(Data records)
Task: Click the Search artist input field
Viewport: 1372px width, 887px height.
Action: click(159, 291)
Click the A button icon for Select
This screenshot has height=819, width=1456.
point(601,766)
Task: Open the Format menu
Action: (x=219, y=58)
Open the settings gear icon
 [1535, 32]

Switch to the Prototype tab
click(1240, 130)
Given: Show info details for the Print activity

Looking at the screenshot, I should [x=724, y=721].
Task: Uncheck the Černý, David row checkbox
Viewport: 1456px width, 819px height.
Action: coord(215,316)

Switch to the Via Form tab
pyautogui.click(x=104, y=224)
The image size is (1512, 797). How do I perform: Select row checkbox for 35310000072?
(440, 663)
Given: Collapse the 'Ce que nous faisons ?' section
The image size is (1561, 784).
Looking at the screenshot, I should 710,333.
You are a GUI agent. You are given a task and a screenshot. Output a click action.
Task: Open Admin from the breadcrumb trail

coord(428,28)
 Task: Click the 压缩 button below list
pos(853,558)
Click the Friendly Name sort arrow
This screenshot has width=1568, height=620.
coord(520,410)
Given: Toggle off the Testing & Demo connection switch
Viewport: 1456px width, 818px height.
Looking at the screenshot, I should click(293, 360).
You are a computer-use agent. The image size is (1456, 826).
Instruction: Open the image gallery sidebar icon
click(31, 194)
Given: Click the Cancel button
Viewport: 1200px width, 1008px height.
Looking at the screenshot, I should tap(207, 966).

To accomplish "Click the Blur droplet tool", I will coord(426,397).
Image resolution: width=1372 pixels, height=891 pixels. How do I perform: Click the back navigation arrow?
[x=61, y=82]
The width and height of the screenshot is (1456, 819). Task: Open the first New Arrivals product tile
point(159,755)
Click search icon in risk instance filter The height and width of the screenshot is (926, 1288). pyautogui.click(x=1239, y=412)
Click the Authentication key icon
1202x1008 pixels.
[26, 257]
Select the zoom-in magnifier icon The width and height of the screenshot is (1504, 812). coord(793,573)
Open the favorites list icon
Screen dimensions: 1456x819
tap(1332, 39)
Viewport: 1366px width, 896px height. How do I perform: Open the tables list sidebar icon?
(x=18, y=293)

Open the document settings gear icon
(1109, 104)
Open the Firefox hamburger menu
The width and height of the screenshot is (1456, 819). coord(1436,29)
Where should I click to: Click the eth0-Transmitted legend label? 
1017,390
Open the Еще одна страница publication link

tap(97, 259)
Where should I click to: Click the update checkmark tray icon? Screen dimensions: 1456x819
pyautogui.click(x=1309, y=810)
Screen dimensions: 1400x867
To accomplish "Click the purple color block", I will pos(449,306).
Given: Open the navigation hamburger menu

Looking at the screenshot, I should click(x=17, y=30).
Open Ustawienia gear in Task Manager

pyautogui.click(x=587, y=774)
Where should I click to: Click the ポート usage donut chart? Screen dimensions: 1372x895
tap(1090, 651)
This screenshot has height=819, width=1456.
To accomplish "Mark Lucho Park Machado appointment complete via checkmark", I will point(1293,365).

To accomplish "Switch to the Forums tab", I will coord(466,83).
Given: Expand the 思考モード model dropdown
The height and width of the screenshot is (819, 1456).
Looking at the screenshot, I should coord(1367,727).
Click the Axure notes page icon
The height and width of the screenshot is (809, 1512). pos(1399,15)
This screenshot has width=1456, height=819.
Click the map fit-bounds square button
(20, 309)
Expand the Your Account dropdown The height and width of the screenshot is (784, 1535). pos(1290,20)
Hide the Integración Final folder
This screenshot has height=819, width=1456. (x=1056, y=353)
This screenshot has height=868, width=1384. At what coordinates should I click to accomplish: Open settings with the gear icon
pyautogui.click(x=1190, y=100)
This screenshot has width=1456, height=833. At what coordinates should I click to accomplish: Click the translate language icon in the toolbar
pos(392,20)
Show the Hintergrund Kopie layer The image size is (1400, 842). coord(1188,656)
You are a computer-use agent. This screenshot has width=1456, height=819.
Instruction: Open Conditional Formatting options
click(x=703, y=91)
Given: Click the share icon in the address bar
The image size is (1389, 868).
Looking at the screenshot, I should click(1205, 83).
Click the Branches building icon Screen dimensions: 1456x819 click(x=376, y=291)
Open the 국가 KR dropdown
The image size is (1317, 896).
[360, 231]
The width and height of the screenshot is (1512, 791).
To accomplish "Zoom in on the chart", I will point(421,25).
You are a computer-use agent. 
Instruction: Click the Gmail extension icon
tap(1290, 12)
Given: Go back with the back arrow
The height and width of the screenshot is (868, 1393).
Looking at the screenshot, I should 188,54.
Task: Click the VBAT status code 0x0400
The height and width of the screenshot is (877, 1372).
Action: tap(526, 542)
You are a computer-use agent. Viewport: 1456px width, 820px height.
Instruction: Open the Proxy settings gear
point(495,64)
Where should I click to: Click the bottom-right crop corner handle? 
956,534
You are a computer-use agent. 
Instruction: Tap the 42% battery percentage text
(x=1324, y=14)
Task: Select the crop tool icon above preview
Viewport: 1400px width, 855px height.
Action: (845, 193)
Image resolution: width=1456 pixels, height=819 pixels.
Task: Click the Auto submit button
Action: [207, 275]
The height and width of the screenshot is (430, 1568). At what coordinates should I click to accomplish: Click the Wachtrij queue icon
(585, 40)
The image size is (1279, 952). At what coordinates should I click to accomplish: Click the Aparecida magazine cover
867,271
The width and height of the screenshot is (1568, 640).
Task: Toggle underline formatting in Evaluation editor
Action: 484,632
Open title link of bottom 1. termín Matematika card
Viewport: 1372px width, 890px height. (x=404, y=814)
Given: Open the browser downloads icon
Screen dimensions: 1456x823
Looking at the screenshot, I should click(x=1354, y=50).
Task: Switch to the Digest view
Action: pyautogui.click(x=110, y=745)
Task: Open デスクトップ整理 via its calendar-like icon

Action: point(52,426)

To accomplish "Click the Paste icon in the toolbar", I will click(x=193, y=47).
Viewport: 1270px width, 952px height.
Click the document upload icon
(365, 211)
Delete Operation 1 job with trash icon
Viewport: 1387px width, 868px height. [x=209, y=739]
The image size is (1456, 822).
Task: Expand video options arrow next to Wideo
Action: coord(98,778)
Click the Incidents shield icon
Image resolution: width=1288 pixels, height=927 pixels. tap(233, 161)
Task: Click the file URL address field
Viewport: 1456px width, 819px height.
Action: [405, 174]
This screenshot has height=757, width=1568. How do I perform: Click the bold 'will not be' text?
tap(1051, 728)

• _Problem description_
From the entries above, extract only the lines running from the one containing "Given: Click the Cancel button" through the one containing "Click the Authentication key icon", inclusive.

• _Finished exercise_
Given: Click the Cancel button
Viewport: 1200px width, 1008px height.
Looking at the screenshot, I should tap(207, 966).

To accomplish "Click the Blur droplet tool", I will coord(426,397).
Image resolution: width=1372 pixels, height=891 pixels. How do I perform: Click the back navigation arrow?
[x=61, y=82]
The width and height of the screenshot is (1456, 819). Task: Open the first New Arrivals product tile
point(159,755)
Click search icon in risk instance filter The height and width of the screenshot is (926, 1288). pyautogui.click(x=1239, y=412)
Click the Authentication key icon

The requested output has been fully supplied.